これは、9月30日にロシアの航空宇宙軍が、シリア領内の過激派テログループ「IS(イスラム国)」に対する戦闘作戦を開始してから、危機調整における中国の役割について、シリア指導部が行った初めての評価だ。これに関連して、アサド大統領は「中国側は、シリア領内でつい先日開始されたロシアの軍事作戦、そしてテロリズム撲滅に向けたプーチン大統領のイニシアチブを支持している」と強調した。
イニシアチブの一つは、米国CBSがプーチン大統領に行ったインタビューの中で示された。それは、ロシア・シリア・イラク・イランによって、テロリストらと戦うための連合体を中東に作り出すというものだ。その少し後、ニューヨークでの第70回国連総会での一般討論演説で、プーチン大統領は、次のように述べているー
「近くロシアは、安保理事会の議長として、中東での脅威を総合的に分析するため閣僚級会議を招集する。まず第一に我々は『IS』及びその他のテログループに対抗している、あらゆる勢力の行動の調整に関する決議をまとめ上げるべきだ提案している。ロシアは、国際共同体が、中東の政治的安定と、社会的経済的復興を目指す包括的戦略を作成できるものと期待している。

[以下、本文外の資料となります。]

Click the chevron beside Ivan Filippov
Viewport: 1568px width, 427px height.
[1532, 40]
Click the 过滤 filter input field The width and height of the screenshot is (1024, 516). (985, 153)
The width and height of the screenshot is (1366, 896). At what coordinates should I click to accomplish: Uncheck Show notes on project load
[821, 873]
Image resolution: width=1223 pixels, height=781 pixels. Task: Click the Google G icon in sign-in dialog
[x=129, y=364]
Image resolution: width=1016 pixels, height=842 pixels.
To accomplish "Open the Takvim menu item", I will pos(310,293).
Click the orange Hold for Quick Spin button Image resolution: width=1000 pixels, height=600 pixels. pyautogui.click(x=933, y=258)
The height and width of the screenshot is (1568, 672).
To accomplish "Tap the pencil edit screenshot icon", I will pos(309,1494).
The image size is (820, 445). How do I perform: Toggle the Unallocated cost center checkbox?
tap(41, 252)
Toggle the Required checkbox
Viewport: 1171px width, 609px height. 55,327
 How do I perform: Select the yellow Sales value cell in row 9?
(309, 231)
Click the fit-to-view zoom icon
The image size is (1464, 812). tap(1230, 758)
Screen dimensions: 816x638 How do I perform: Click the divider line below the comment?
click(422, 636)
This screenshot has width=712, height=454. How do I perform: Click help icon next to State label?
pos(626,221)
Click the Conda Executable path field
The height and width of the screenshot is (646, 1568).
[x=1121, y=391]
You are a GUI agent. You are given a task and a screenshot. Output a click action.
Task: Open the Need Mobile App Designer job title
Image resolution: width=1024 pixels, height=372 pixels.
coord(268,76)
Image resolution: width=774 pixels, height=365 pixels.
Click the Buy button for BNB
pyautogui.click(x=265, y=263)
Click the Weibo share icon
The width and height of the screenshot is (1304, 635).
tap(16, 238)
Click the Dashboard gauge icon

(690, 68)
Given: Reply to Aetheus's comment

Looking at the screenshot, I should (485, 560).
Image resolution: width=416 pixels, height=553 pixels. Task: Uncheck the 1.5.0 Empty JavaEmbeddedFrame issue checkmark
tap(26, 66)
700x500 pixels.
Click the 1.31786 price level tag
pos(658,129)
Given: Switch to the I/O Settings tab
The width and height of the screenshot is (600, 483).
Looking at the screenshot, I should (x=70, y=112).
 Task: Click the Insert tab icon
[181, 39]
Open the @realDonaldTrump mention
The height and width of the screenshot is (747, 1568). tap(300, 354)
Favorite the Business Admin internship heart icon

」
ロシア政府はすでに、国連安全保障理事会のメンバー国に、行動調整の決議案を提出した。現在文書は、討議されている。その際、中国のワン・イー外相は「わが国は、ロシアと共同で、シリア危機の平和的調整を促す」と確認した。
ロシア及び中国領政府の立場が調整されていることから、新しい地政学的現実が生まれている。ロシアの政治学者、ウラジーミル・エフセーエフ氏は「西側は、それを認めないわけにはいかない」と見ている-
「ロシアと中国が歩調を合わせるならば、それに対抗することは難しい。なぜなら、両国は、西側が認めざるを得ない国際政治のプレーヤーだからだ。ロシアは『IS』に対する戦闘作戦に参加することで、新たな現実を作り出した。それには西側も含め、他の国々も適応を試みている。しかしロシアは、中国の支持を得ている。ここではロシアが確かに主導的役割を演じてはいるが、それは打ち合わせのなった行動である。またロシアと中国の立場がしっかり調整されていること、これも新たな現実だ。」